Di antara barisan rak tinggi berisi buku dengan berbagai judul, Nayna duduk seorang diri dalam diam. Hatinya hancur, terlebih saat salah satu temannya memperlihatkan sebuah video, di mana dia mengungkapkan isi hatinya pada sang pujaan hati -Aksara.
Dirinya tak menyangka jika ada yang merekam momen itu, pun saat akhirnya dia pergi menahan tangis untuk kembali pulang.
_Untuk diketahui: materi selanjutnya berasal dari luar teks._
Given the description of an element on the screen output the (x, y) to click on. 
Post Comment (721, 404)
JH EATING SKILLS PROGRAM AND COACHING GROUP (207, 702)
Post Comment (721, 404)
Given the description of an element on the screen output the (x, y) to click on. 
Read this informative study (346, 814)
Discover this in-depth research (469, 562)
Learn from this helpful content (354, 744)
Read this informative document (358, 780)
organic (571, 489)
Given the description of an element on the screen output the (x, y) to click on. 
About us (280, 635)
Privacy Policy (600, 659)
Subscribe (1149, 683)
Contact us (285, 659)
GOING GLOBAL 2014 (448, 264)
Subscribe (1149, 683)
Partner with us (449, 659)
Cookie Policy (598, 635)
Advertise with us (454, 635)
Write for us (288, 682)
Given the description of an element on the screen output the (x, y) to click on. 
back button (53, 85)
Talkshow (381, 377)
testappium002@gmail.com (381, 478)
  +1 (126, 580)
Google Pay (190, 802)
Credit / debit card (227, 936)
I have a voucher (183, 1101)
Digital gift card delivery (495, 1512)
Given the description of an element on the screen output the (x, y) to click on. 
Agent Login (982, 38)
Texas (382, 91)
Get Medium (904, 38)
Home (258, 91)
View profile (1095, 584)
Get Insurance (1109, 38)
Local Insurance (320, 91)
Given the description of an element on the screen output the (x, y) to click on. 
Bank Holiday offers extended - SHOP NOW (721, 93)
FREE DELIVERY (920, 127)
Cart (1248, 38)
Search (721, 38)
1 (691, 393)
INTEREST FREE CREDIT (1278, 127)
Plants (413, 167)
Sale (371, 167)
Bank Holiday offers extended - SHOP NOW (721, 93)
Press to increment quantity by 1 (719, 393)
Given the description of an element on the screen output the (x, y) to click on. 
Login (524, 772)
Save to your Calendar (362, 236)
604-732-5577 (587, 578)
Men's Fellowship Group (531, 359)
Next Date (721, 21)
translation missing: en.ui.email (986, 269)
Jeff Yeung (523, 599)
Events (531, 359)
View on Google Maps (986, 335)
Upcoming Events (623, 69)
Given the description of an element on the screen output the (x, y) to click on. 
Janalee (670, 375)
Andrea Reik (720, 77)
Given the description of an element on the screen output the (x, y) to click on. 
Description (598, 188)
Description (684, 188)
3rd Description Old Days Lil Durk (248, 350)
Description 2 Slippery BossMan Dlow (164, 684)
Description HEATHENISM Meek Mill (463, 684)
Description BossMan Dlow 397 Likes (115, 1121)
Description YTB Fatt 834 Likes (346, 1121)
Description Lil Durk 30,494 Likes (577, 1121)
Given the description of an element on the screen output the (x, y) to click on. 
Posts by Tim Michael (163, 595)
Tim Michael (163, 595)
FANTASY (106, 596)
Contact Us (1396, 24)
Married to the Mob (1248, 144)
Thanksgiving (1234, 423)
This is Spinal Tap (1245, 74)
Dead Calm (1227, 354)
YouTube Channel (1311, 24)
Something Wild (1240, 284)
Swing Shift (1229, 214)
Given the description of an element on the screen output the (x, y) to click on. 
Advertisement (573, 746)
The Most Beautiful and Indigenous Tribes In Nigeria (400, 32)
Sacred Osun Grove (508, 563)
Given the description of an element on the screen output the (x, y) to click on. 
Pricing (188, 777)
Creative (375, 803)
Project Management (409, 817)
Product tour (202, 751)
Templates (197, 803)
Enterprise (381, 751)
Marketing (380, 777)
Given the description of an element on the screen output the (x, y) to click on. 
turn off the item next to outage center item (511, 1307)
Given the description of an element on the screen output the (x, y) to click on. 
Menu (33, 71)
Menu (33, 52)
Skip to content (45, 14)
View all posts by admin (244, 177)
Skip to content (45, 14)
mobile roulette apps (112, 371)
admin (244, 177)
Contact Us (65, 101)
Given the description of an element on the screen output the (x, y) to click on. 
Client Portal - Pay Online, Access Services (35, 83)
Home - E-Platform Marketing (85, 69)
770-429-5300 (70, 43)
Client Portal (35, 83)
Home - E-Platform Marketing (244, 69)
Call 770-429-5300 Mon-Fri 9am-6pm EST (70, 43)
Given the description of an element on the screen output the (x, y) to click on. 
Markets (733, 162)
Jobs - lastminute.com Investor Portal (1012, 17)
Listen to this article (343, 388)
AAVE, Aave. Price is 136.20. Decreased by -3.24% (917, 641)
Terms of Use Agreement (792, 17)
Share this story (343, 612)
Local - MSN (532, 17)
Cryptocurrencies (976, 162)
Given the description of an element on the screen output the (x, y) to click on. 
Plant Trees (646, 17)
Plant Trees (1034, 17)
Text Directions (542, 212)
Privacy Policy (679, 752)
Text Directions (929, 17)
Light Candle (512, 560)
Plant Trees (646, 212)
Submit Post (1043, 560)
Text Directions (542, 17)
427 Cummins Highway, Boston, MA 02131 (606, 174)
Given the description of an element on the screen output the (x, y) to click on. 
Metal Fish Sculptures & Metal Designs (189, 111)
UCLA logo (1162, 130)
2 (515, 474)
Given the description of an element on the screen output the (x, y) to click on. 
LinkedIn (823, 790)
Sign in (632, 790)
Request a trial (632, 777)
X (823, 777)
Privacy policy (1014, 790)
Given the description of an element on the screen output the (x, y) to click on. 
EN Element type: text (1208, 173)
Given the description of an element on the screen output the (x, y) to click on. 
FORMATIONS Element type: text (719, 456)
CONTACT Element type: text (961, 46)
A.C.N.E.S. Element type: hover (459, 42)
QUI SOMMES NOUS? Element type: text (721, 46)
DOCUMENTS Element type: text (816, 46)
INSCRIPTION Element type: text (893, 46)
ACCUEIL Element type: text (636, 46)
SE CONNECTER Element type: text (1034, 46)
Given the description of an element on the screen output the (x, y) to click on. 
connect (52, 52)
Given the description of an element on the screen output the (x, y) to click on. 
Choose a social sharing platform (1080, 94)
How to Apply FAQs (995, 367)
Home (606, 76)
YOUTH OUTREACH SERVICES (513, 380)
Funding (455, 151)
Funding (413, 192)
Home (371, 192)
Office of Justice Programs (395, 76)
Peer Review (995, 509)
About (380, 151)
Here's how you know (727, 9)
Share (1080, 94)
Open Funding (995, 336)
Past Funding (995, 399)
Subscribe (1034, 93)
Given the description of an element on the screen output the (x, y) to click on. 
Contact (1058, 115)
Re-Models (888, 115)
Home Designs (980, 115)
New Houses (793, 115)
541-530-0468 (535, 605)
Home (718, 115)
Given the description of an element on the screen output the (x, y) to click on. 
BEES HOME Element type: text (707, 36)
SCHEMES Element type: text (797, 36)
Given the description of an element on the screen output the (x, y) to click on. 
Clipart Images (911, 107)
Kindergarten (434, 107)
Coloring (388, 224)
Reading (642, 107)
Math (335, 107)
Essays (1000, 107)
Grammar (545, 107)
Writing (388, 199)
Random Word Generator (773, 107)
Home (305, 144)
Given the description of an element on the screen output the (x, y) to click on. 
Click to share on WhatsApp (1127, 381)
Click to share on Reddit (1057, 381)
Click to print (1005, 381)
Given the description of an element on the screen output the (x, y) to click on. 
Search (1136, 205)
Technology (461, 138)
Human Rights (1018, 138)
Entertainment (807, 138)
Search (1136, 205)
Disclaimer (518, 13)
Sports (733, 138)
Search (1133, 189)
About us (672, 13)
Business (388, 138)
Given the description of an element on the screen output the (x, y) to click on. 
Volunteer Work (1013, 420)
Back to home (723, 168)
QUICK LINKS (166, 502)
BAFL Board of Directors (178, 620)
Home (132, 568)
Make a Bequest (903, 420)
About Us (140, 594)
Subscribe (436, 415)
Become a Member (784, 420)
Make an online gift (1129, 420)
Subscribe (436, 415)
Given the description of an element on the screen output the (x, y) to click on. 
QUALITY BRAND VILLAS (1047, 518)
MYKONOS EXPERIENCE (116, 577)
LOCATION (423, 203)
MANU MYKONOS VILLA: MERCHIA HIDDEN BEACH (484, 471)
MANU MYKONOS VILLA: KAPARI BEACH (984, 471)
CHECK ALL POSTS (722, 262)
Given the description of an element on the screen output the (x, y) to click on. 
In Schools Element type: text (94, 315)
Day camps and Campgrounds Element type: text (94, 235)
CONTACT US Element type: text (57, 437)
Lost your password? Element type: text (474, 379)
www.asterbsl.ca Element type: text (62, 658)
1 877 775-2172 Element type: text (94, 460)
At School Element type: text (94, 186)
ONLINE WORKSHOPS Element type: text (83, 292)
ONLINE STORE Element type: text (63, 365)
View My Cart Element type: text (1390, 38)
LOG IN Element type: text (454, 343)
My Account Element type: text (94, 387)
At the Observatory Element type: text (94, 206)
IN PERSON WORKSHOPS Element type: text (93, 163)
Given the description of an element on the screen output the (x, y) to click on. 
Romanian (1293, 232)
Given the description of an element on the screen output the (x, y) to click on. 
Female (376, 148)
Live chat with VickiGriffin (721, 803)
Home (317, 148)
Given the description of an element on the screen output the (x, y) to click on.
Semua terlihat jelas dalam video berdurasi beberapa menit itu. Yang membuatnya semakin sakit adalah respons Aksara yang tahu perihal ini semua, namun justru tak peduli, dia bersikap dingin seperti biasa, layaknya tak pernah terjadi apa-apa.
Tak ada yang peduli padanya, semua tengah berbahagia di acara pelepasan kelas IX, tanpa menyadari jika salah satu di antara siswinya, tengah menyendiri dalam ruang yang sunyi.
"Nay, kamu kenapa? Kok malah di sini?"
Sebuah sapaan yang pelan, cukup membuat Nayna terkejut. Gadis itu menoleh, matanya beradu tatap dengan pemilik manik hitam beralis tebal, Mas Bayu -si penjaga perpustakaan.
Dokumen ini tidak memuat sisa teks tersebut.